DOCUMENT →
** BEGIN **
At Tinto, tapas usually come three to an order, so they are easy to share (if you’re willing to sacrifice your foie gras), and many are generous in portion. Presentation is lovely. Flavor is another thing.

A cold grilled shrimp comes sitting on top of a orange round on top of a mound of mashed avocado which crowns a thin-slice of roasted red beet. There’s lots of fruit overtones in the dish, with orange, mango and kiwi playing against one another, and there’s lots of mango, pineapple and figs in the tender pork belly served with a whisper of a port reduction sauce. The sweetness of all these tropical notes are a bit cloying, overtaking the taste of the central theme. The pork belly is deliciously fatty that it can stand its own ground, not so the shrimp which got tangled up in a sort of Hawaiian ecstasy. Another pork belly tapa was speared with a cube of bland butternut squash.

A sphere of duck breast, cooked to just the right note of medium-rare, is fine on its own. Unfortunately, we also had a wild mushroom risotto (harking to Italian cuisine) that was served at the same time and it detracted greatly from the duck. Tropical notes of orange and apricot touched with a flowery moscatel are a distraction in the duck dish. Another Portuguese fortified wine, port, sweetens a rib of baby rack of lamb that has a well-seasoned crust and perfectly cooked rare meat. A more judicious use of sweet sauces and diced fruit would greatly improve these dishes.

A good-size marinated artichoke, served tail up, appears with a tiny stuffing of seafood (lobster on the menu, shrimp in reality) in its center. Everything about this tapa (ours came without the corn listed on the menu) was really good. The stem is surprisingly tender. We were so pleased with this dish until we learned that the kitchen didn’t pickle the artichokes — they’re imported that way from Italy! A tapa that does hit the mark and is made fresh in house takes bluefin tuna and combines it with chopped tomatoes, black olives, sesame oil, kiwi and a hint of mint. It’s nestled in a wonton crisp and it’s delicious.
** END **
RECORDED DATA →
** BEGIN **
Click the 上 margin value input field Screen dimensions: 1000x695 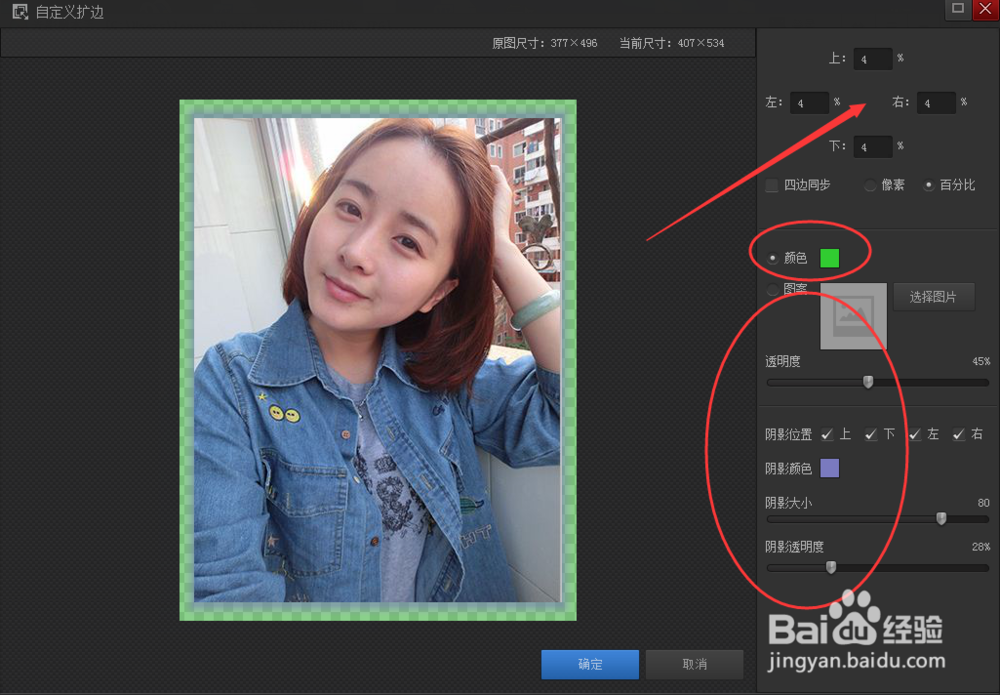[x=872, y=58]
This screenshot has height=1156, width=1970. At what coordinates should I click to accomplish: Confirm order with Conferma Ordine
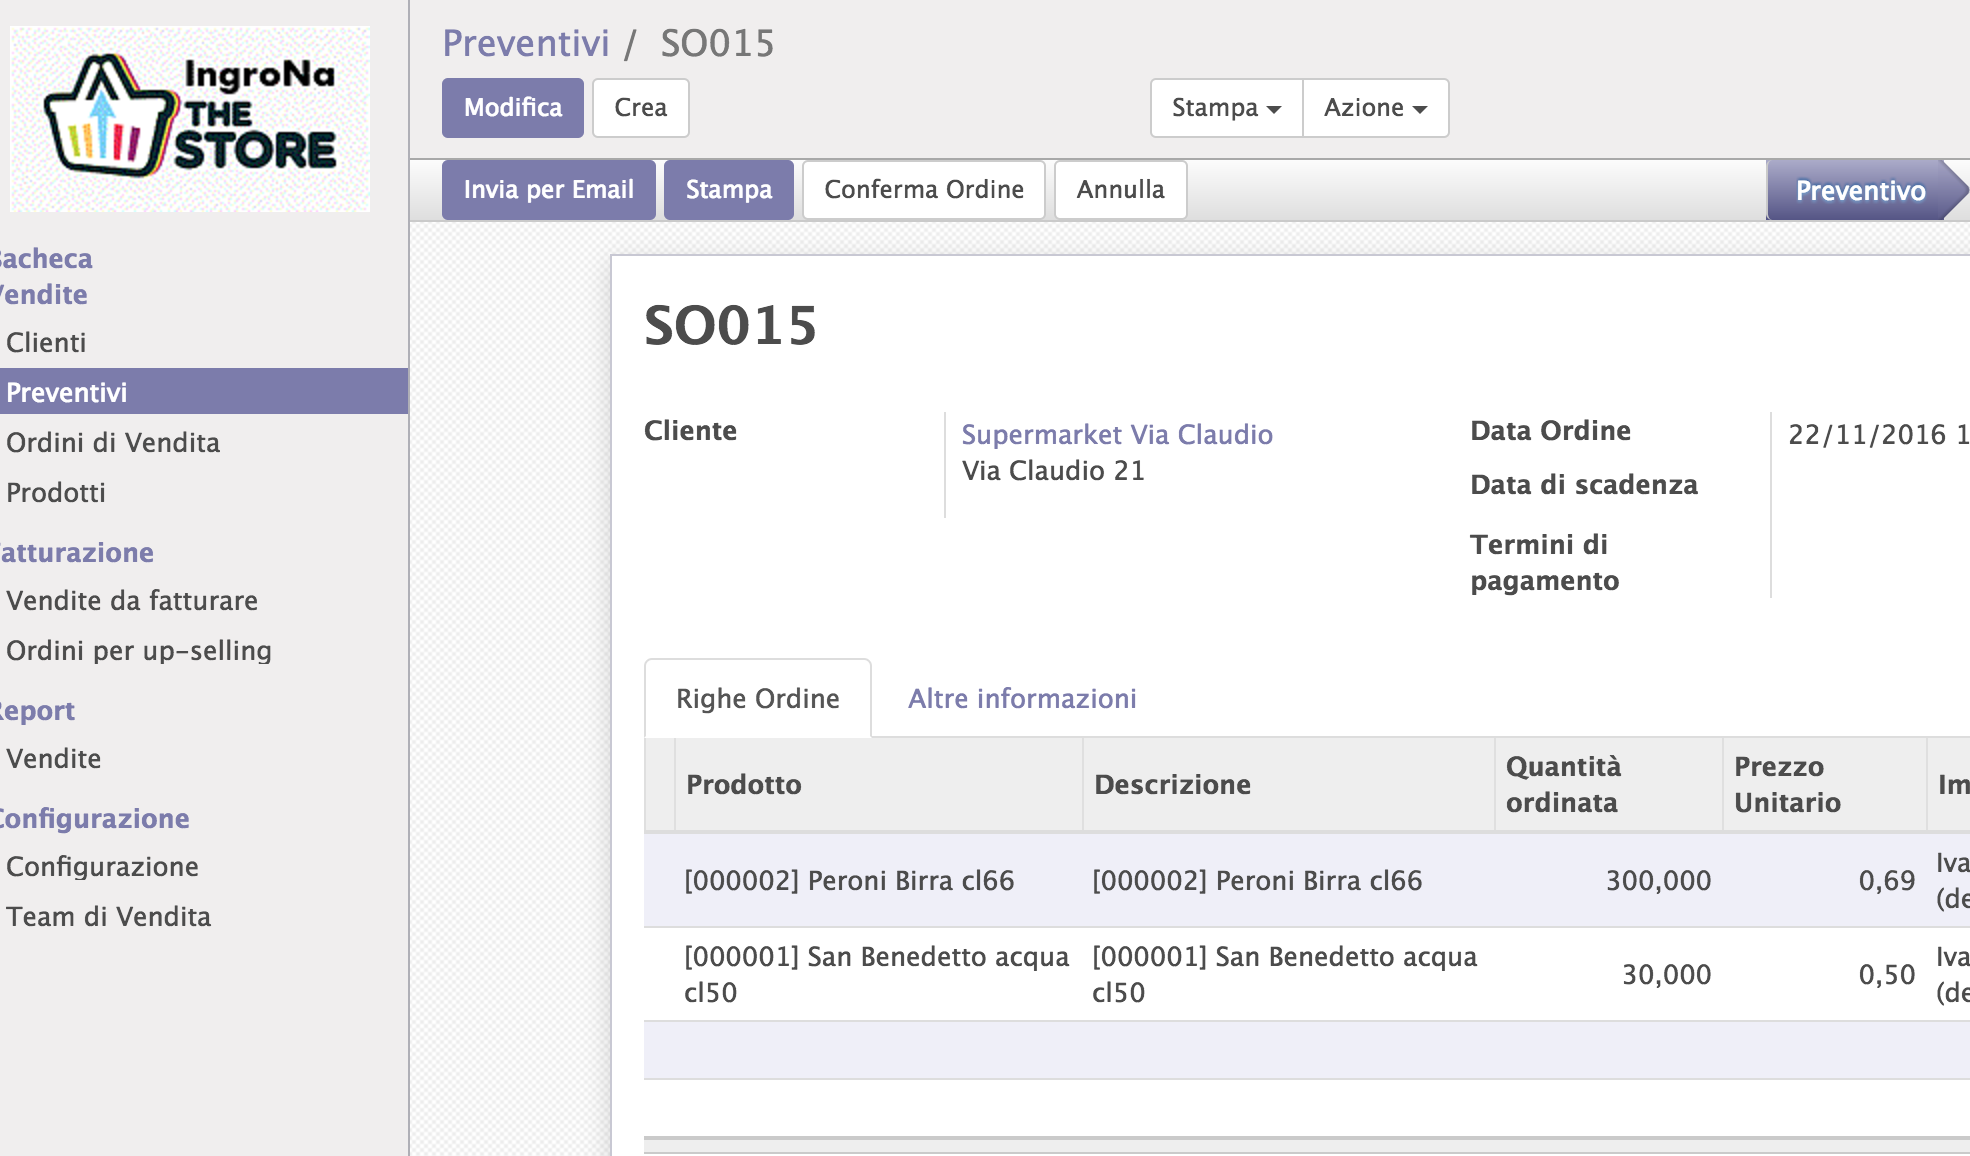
** END **
THINGS TO DO →
1. According to the Tinto review, where are the kitchen's pickled artichokes imported from?
2. Copy the Tinto review between "A good-size marinated" and "and it’s delicious.", inclusive, renaming "bluefin tuna" to "yellowfin tuna".
The material above has nothing to do with the Tinto review.

SOLUTIONS IN ORDER →
1. Italy.

2.
A good-size marinated artichoke, served tail up, appears with a tiny stuffing of seafood (lobster on the menu, shrimp in reality) in its center. Everything about this tapa (ours came without the corn listed on the menu) was really good. The stem is surprisingly tender. We were so pleased with this dish until we learned that the kitchen didn’t pickle the artichokes — they’re imported that way from Italy! A tapa that does hit the mark and is made fresh in house takes yellowfin tuna and combines it with chopped tomatoes, black olives, sesame oil, kiwi and a hint of mint. It’s nestled in a wonton crisp and it’s delicious.